Now it’s a virtual “Yiddish-o-rama” for Dolgin, who performs more than a dozen songs in Yiddish. While what he’s doing with the language seems unconventional, Dolgin noted that historically, Yiddish was often used to create offbeat art: “When Jews came to America, their language was Yiddish. And it was the Yiddish folk language of these people, who were funky people. We were musicians, actors, jesters and writers!”

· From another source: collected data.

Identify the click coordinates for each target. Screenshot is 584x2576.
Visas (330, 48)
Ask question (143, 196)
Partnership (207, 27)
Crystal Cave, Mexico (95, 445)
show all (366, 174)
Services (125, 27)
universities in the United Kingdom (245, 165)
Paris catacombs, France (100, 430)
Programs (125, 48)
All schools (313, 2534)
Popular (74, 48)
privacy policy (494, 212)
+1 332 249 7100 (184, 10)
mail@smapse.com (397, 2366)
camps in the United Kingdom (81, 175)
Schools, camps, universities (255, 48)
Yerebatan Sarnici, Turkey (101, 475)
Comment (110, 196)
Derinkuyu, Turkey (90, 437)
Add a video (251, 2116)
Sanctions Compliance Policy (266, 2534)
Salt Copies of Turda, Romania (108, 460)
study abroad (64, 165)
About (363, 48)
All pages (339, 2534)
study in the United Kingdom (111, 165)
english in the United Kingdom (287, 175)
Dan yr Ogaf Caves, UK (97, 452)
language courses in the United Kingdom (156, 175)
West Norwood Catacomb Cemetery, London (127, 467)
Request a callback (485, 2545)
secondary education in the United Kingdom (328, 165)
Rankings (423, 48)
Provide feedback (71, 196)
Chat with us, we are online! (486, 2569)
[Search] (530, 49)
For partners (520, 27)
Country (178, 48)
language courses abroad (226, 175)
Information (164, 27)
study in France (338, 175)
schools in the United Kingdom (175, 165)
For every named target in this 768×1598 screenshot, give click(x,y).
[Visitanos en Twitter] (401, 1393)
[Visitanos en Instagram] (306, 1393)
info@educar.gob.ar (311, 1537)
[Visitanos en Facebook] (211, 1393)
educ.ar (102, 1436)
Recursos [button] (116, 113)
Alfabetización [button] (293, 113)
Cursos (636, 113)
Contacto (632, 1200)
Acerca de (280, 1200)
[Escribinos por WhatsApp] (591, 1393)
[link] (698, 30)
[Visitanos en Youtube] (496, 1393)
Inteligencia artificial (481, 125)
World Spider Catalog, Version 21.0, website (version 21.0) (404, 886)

Dolgin brought his enthusiasm to a performance for more than 100 fans at The Slipper Room, located on Manhattan’s Lower East Side, a few weeks ago. “I can’t hear ya! What happened to the niggunim culture?” he screamed into a microphone, his wrist flicking in time with the umph-umphs projecting from his beat box. “Lada-day-day,” he crooned along with an eager crowd. By the time his five backup musicians — two trumpets, a flute, a sax and a tuba — joined in the klezmer niggun, or tune, Dolgin was jumping on stage and stamping a beat with his Converse sneakers.
This was just the sort of concert his fans love.
“They’re awesome, he’s awesome, So Called is awesome,” said Sarah Margles, who stopped dancing for a few minutes during a break in the music. “There’s something about certain music that pushes the boundaries that makes it exciting.”
“The melodies brought you back and the hip-hop brought you forward. It jives well,” said DJ Handler, a member of the break-beat klezmer-jazz band Juez, and the man behind the indie record label Modular Moods.
Dolgin doesn’t wax poetic about his music’s inherent message. “You don’t have to talk about the message, because it’s implied in the dope music and the culture,” he said when asked what the heck his fusion of Yiddish, klezmer and rap means, exactly. “The message is that you can be culturally unique and culturally specific, and we Jews have this Yiddish thing.”